**Aim of the task**. Give again, word for word, each line from the top of the listing through the line that holds "You are a computer-use agent. The".

******

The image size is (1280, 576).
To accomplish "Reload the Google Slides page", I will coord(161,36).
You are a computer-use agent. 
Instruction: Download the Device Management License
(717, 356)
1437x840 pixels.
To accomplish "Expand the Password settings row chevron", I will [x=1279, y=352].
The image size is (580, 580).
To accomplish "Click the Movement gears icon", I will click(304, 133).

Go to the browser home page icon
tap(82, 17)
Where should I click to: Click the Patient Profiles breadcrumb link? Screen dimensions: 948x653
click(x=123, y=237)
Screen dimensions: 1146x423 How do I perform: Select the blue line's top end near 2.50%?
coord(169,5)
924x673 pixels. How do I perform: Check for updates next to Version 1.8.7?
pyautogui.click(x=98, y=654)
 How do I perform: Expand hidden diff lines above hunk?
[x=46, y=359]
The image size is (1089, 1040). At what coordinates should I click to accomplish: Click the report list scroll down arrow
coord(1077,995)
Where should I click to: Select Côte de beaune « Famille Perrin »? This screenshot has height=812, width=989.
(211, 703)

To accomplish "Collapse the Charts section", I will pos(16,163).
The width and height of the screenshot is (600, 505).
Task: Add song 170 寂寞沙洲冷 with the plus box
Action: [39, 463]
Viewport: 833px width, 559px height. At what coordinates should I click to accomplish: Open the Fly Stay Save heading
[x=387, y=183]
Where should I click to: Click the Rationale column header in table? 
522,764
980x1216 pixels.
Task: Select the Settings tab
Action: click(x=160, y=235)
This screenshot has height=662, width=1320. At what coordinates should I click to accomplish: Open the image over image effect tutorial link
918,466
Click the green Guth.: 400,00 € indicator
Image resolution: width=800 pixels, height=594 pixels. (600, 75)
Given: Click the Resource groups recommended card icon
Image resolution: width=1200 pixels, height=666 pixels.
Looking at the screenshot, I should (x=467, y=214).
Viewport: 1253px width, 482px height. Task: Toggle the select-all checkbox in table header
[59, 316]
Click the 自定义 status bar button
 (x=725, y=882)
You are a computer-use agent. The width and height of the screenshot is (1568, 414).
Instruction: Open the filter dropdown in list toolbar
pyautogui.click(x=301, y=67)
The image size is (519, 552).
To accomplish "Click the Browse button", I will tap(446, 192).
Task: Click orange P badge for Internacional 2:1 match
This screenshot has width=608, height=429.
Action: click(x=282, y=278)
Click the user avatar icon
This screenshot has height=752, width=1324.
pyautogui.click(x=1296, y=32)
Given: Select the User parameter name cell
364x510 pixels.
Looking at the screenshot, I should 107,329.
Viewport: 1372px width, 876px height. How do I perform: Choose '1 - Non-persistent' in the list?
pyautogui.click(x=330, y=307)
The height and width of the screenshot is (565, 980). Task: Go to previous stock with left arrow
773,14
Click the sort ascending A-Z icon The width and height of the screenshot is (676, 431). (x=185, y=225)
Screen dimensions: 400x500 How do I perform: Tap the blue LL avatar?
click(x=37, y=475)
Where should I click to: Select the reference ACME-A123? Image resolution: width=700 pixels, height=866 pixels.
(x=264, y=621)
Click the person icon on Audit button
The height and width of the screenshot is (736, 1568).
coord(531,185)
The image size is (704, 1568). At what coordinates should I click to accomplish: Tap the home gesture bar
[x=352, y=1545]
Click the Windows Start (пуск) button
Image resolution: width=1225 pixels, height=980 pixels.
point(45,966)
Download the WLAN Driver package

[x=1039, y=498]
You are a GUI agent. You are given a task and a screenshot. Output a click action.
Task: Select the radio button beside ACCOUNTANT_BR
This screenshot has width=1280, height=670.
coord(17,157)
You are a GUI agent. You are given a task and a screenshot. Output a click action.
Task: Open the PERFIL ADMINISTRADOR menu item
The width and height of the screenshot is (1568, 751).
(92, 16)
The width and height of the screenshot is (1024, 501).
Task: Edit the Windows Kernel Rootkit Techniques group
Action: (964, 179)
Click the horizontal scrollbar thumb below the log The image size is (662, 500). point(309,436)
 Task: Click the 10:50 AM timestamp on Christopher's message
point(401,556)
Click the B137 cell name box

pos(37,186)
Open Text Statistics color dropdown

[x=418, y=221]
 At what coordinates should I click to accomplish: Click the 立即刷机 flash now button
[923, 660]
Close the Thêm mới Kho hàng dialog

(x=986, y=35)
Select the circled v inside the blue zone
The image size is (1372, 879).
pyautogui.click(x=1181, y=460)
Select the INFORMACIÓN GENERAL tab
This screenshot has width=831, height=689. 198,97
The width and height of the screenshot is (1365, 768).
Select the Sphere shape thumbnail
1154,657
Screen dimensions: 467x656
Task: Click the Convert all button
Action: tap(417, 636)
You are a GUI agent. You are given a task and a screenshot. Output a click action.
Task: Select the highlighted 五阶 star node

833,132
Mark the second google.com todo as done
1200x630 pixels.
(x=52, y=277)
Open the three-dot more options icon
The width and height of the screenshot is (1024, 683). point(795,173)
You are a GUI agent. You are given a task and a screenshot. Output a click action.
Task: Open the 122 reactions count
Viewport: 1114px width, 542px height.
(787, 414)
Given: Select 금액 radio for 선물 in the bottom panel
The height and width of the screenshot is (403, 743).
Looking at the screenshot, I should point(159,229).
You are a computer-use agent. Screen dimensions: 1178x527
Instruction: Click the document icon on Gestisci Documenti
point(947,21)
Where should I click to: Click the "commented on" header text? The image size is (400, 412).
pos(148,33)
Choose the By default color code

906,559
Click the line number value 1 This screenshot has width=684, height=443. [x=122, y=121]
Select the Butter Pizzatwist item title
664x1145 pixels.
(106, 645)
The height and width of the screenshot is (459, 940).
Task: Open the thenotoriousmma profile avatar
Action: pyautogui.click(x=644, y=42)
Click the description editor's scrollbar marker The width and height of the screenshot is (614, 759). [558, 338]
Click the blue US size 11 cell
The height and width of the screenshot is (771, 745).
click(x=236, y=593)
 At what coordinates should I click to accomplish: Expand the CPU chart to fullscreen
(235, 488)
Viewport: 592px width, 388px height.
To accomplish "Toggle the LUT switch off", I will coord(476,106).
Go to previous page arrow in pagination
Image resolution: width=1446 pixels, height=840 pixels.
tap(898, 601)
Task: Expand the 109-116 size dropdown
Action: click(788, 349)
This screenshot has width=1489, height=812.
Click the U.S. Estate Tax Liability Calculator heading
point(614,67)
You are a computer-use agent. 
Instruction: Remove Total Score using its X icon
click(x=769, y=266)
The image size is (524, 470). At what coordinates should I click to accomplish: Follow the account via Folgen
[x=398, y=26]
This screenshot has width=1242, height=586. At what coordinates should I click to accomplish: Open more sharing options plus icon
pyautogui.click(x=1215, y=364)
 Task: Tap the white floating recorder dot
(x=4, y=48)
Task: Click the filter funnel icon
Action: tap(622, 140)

******

**Finished task**.
The image size is (1280, 576).
To accomplish "Reload the Google Slides page", I will coord(161,36).
You are a computer-use agent. 
Instruction: Download the Device Management License
(717, 356)
1437x840 pixels.
To accomplish "Expand the Password settings row chevron", I will [x=1279, y=352].
The image size is (580, 580).
To accomplish "Click the Movement gears icon", I will click(304, 133).

Go to the browser home page icon
tap(82, 17)
Where should I click to: Click the Patient Profiles breadcrumb link? Screen dimensions: 948x653
click(x=123, y=237)
Screen dimensions: 1146x423 How do I perform: Select the blue line's top end near 2.50%?
coord(169,5)
924x673 pixels. How do I perform: Check for updates next to Version 1.8.7?
pyautogui.click(x=98, y=654)
 How do I perform: Expand hidden diff lines above hunk?
[x=46, y=359]
The image size is (1089, 1040). At what coordinates should I click to accomplish: Click the report list scroll down arrow
coord(1077,995)
Where should I click to: Select Côte de beaune « Famille Perrin »? This screenshot has height=812, width=989.
(211, 703)

To accomplish "Collapse the Charts section", I will pos(16,163).
The width and height of the screenshot is (600, 505).
Task: Add song 170 寂寞沙洲冷 with the plus box
Action: [39, 463]
Viewport: 833px width, 559px height. At what coordinates should I click to accomplish: Open the Fly Stay Save heading
[x=387, y=183]
Where should I click to: Click the Rationale column header in table? 
522,764
980x1216 pixels.
Task: Select the Settings tab
Action: click(x=160, y=235)
This screenshot has height=662, width=1320. At what coordinates should I click to accomplish: Open the image over image effect tutorial link
918,466
Click the green Guth.: 400,00 € indicator
Image resolution: width=800 pixels, height=594 pixels. (600, 75)
Given: Click the Resource groups recommended card icon
Image resolution: width=1200 pixels, height=666 pixels.
Looking at the screenshot, I should (x=467, y=214).
Viewport: 1253px width, 482px height. Task: Toggle the select-all checkbox in table header
[59, 316]
Click the 自定义 status bar button
 (x=725, y=882)
You are a computer-use agent. The width and height of the screenshot is (1568, 414).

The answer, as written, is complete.